Непринужденно завязался разговор, и Галя призналась, что вправду недавно поплакала, потому что у нее вышел разлад со свекровью, которая сегодня навьючила ее корзинами и послала торговать, а ей так совестно было… Поблескивая слезами, волнуя своей доверчивой откровенностью, Галя рассказывала ему, как шла она к станции мимо элеватора, где муж ее весовщиком, надеялась, увидит ее, согнутую базарной ношей, пожалеет, защитит, но он еще и крикнул вдогонку:

— Гляди там, не проторгуйся!

И хохотал в компании приятелей, с которыми каждый вечер только и знает, что забивать «козла»… Им-то хаханьки, а у нее лицо горело от стыда, и слезы падали, и камень от них под ногами вскипал. Ведь только вчера была комсомолкой, вожатой в школе была, а тут ее хотят торговкою сделать!

— Так вот что, Галя… Садись-ка со мной.

И хотя в голосе его была в этот миг сердитая и даже будто неприятная резкость, но было и нечто такое, что невольно заставило Галю вздохнуть. Она даже взглянула не без интереса на его потрепанный, запыленный «газик».

— Садись, садись, — повторил Уралов волевым, командирским тоном. — Я совершенно серьезно.

И хотя на этот раз она не села, однако через некоторое время это все же произошло: средь бела дня забрал ее Уралов, и все тот же «газик», набрав скорость, помчал их в раздолье степей золотых, и Галя без сожаления глядела, как проплывает стороной на горизонте элеватор, этот безглазый степной небоскреб.
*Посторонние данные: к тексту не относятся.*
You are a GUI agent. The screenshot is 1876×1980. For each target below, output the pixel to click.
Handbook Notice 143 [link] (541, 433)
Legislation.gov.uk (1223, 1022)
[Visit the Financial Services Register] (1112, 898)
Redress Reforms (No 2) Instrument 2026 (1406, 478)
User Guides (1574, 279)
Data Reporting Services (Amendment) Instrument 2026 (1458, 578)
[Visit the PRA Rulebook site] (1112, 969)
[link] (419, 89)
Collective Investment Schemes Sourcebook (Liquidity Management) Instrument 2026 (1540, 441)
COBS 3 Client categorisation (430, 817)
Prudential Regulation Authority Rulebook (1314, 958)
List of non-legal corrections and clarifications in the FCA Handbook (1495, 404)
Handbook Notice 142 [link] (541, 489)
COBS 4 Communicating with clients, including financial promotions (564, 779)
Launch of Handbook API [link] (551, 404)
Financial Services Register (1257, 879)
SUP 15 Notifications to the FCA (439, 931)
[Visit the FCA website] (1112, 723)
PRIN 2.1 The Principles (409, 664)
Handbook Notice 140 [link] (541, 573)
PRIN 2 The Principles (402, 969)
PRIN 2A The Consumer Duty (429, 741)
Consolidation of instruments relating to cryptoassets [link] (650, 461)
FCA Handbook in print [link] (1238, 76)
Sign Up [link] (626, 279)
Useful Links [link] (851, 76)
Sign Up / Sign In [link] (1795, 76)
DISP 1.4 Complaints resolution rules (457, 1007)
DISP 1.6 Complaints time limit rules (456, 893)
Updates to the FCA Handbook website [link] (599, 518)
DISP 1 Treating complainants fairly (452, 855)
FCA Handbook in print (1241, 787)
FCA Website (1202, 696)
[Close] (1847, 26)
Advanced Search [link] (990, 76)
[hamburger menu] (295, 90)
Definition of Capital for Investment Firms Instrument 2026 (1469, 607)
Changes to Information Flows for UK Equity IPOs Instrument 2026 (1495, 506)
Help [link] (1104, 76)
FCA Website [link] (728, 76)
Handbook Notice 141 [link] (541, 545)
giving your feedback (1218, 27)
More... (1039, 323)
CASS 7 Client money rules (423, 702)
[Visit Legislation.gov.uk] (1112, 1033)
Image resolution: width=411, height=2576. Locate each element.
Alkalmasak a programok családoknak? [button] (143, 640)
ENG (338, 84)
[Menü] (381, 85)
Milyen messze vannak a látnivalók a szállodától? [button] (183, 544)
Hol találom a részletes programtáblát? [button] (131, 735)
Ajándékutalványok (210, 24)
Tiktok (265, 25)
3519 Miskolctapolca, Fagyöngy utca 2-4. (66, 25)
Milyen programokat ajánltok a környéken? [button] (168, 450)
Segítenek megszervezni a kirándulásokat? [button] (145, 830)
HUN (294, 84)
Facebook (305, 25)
Мчал ее Уралов просторами, где земля светилась солнечным блеском жнивья, селами, где хаты утопали в виноградниках, где сады ниспадали каскадами груш, яблок и абрикосов, а роскошные виноградные лозы выметывали буйные широколистые побеги на самую улицу. «Все, что ты видишь, — это я, это мое, это для тебя», — как бы говорила ему Галя, сидя рядом. И краешком глаза он видел, как она расцветает сквозь тревогу, освобожденная от свекровьиных корзин, а сам он мало говорил, только еще больше бледнел, крепко сжимая руль обеими руками.

Уралов повез ее прямиком, там, где раньше не ездил, и «газик» вскоре поглотило море холмистых песков — мертвая зона полигона.

— Куда это ты меня завез? — улыбалась Галя, когда они забуксовали, хотя видно было по ней, что не пугает ее этот горячий мир песка и молочаев, мир бомбовых воронок и ржавых стабилизаторов, торчавших повсюду.

В песках довелось и заночевать, там и первая ночь для них промелькнула, там и рассвет застал их в объятиях друг у друга. Слегка отсыревшая от росы плащ-палатка среди степных колючек и репейников, молчаливый «газик», тоже влажный от росы, остывший за ночь, да еще этот тихий рассвет и были свидетелями их признаний и их любви.